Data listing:
------------------------------------------------------------
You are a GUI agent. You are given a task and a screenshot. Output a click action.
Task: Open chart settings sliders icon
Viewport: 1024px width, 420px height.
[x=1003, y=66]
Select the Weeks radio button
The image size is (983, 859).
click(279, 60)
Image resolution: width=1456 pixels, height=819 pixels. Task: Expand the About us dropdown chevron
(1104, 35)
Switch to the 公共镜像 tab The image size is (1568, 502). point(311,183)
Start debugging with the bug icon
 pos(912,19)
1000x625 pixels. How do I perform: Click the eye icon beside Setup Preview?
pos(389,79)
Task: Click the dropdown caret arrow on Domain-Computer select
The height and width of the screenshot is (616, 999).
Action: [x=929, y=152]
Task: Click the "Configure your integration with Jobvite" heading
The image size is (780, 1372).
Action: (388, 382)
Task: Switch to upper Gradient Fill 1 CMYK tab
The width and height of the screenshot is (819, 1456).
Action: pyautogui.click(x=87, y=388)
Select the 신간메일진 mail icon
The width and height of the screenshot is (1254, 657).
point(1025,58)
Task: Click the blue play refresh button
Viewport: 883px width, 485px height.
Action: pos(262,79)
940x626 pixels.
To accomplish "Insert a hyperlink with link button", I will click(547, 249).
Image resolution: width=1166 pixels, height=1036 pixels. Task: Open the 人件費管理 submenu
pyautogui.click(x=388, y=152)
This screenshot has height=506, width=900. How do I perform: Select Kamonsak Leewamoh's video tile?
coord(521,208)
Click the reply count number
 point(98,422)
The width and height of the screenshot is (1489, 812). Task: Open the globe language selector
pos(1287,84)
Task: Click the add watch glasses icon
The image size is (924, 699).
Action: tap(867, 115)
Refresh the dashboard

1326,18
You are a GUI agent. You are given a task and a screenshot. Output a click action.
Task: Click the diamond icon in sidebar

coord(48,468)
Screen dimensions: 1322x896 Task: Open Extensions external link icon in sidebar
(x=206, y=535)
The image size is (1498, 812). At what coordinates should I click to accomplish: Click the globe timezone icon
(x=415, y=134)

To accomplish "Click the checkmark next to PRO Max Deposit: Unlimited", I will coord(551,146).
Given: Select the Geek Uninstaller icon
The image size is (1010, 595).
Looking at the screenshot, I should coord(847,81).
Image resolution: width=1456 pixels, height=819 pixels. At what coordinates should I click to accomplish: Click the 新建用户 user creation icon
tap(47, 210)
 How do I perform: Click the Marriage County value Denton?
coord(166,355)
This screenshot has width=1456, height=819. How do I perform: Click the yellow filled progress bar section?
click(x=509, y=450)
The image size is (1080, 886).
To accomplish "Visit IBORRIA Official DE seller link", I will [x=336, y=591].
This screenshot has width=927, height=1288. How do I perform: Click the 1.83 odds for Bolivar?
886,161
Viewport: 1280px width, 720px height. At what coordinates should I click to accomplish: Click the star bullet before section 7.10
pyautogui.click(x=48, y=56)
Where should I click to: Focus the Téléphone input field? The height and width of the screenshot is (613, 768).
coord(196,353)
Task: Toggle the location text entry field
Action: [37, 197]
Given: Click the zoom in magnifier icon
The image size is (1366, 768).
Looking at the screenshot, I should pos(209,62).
------------------------------------------------------------
■ **DESCRIPTION OF THE TASK**
Copy every line of the data above without changing anything.

■ **TASK ANSWER**
You are a GUI agent. You are given a task and a screenshot. Output a click action.
Task: Open chart settings sliders icon
Viewport: 1024px width, 420px height.
[x=1003, y=66]
Select the Weeks radio button
The image size is (983, 859).
click(279, 60)
Image resolution: width=1456 pixels, height=819 pixels. Task: Expand the About us dropdown chevron
(1104, 35)
Switch to the 公共镜像 tab The image size is (1568, 502). point(311,183)
Start debugging with the bug icon
 pos(912,19)
1000x625 pixels. How do I perform: Click the eye icon beside Setup Preview?
pos(389,79)
Task: Click the dropdown caret arrow on Domain-Computer select
The height and width of the screenshot is (616, 999).
Action: [x=929, y=152]
Task: Click the "Configure your integration with Jobvite" heading
The image size is (780, 1372).
Action: (388, 382)
Task: Switch to upper Gradient Fill 1 CMYK tab
The width and height of the screenshot is (819, 1456).
Action: pyautogui.click(x=87, y=388)
Select the 신간메일진 mail icon
The width and height of the screenshot is (1254, 657).
point(1025,58)
Task: Click the blue play refresh button
Viewport: 883px width, 485px height.
Action: pos(262,79)
940x626 pixels.
To accomplish "Insert a hyperlink with link button", I will click(547, 249).
Image resolution: width=1166 pixels, height=1036 pixels. Task: Open the 人件費管理 submenu
pyautogui.click(x=388, y=152)
This screenshot has height=506, width=900. How do I perform: Select Kamonsak Leewamoh's video tile?
coord(521,208)
Click the reply count number
 point(98,422)
The width and height of the screenshot is (1489, 812). Task: Open the globe language selector
pos(1287,84)
Task: Click the add watch glasses icon
The image size is (924, 699).
Action: tap(867, 115)
Refresh the dashboard

1326,18
You are a GUI agent. You are given a task and a screenshot. Output a click action.
Task: Click the diamond icon in sidebar

coord(48,468)
Screen dimensions: 1322x896 Task: Open Extensions external link icon in sidebar
(x=206, y=535)
The image size is (1498, 812). At what coordinates should I click to accomplish: Click the globe timezone icon
(x=415, y=134)

To accomplish "Click the checkmark next to PRO Max Deposit: Unlimited", I will coord(551,146).
Given: Select the Geek Uninstaller icon
The image size is (1010, 595).
Looking at the screenshot, I should coord(847,81).
Image resolution: width=1456 pixels, height=819 pixels. At what coordinates should I click to accomplish: Click the 新建用户 user creation icon
tap(47, 210)
 How do I perform: Click the Marriage County value Denton?
coord(166,355)
This screenshot has width=1456, height=819. How do I perform: Click the yellow filled progress bar section?
click(x=509, y=450)
The image size is (1080, 886).
To accomplish "Visit IBORRIA Official DE seller link", I will [x=336, y=591].
This screenshot has width=927, height=1288. How do I perform: Click the 1.83 odds for Bolivar?
886,161
Viewport: 1280px width, 720px height. At what coordinates should I click to accomplish: Click the star bullet before section 7.10
pyautogui.click(x=48, y=56)
Where should I click to: Focus the Téléphone input field? The height and width of the screenshot is (613, 768).
coord(196,353)
Task: Toggle the location text entry field
Action: [37, 197]
Given: Click the zoom in magnifier icon
The image size is (1366, 768).
Looking at the screenshot, I should pos(209,62).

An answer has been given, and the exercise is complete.